EXERCISE TEXT ::
Until people start collecting the turkeys on December 23 or Christmas Eve you cannot swing a cat in the fridge, it is that full!
We would sell a lot of turkey, ham and stuffing for Christmas but we also would have people ordering game as well, geese and duck. We’d sell turkey breasts too. If there’s only two people well then a full turkey, no matter how small it is, is too much. We do our own stuffing, including a lovely cranberry and walnut flavour we make especially for Christmas.
We make our own sausages too and Seán makes cocktail sausages and sausage rolls which go well for parties over the Christmas.
Our daughters Elly (10) and Sadhb (7) love coming in on Christmas Eve. We have non-alcoholic mulled wine and they love serving that out.
When we leave on Christmas Eve and all the turkeys are gone and everyone is happy, it is a nice feeling.
I finish work at 5pm and after work I pick up the kids and by the time I might get a few bits of shopping, Seán is finished and we pick him up.
Every evening we sit down for dinner together and chat about the day.

WHAT TO DO ::
Reproduce the passage about the family's Christmas trade word for word, everything from "We would sell" down to "pick him up.".

RECORD SET ::
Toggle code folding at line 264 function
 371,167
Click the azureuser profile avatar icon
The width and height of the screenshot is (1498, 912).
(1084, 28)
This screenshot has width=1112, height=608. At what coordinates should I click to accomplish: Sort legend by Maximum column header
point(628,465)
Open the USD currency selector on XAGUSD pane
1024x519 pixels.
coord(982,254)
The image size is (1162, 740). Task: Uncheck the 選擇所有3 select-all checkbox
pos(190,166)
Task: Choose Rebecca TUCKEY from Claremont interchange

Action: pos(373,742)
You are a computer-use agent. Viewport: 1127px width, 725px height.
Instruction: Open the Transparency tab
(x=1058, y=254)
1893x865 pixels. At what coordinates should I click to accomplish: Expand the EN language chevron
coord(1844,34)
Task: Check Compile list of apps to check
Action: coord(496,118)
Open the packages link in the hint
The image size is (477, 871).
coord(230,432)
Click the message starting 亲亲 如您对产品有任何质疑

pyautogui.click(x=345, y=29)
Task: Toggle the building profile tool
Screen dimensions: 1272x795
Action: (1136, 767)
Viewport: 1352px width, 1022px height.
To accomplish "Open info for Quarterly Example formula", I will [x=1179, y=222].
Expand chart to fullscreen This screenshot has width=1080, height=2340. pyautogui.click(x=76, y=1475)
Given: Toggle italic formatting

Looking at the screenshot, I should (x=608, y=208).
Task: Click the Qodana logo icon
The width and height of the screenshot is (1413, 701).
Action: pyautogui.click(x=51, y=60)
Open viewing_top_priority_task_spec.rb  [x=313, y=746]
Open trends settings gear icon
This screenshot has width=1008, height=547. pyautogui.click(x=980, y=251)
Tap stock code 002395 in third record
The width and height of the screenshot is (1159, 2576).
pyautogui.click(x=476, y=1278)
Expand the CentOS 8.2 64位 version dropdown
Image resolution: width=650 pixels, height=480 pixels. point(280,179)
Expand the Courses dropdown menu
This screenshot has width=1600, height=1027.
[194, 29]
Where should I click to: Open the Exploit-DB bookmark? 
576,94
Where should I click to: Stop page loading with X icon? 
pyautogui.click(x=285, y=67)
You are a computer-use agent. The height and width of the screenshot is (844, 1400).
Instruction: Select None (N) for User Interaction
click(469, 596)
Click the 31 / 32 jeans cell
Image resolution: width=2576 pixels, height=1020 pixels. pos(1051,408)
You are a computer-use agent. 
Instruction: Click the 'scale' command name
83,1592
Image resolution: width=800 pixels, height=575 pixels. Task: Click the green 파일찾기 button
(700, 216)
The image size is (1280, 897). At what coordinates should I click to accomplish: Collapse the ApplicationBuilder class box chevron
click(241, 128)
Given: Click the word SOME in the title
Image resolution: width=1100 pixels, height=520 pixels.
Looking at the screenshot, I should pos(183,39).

REPLY ::
We would sell a lot of turkey, ham and stuffing for Christmas but we also would have people ordering game as well, geese and duck. We’d sell turkey breasts too. If there’s only two people well then a full turkey, no matter how small it is, is too much. We do our own stuffing, including a lovely cranberry and walnut flavour we make especially for Christmas.
We make our own sausages too and Seán makes cocktail sausages and sausage rolls which go well for parties over the Christmas.
Our daughters Elly (10) and Sadhb (7) love coming in on Christmas Eve. We have non-alcoholic mulled wine and they love serving that out.
When we leave on Christmas Eve and all the turkeys are gone and everyone is happy, it is a nice feeling.
I finish work at 5pm and after work I pick up the kids and by the time I might get a few bits of shopping, Seán is finished and we pick him up.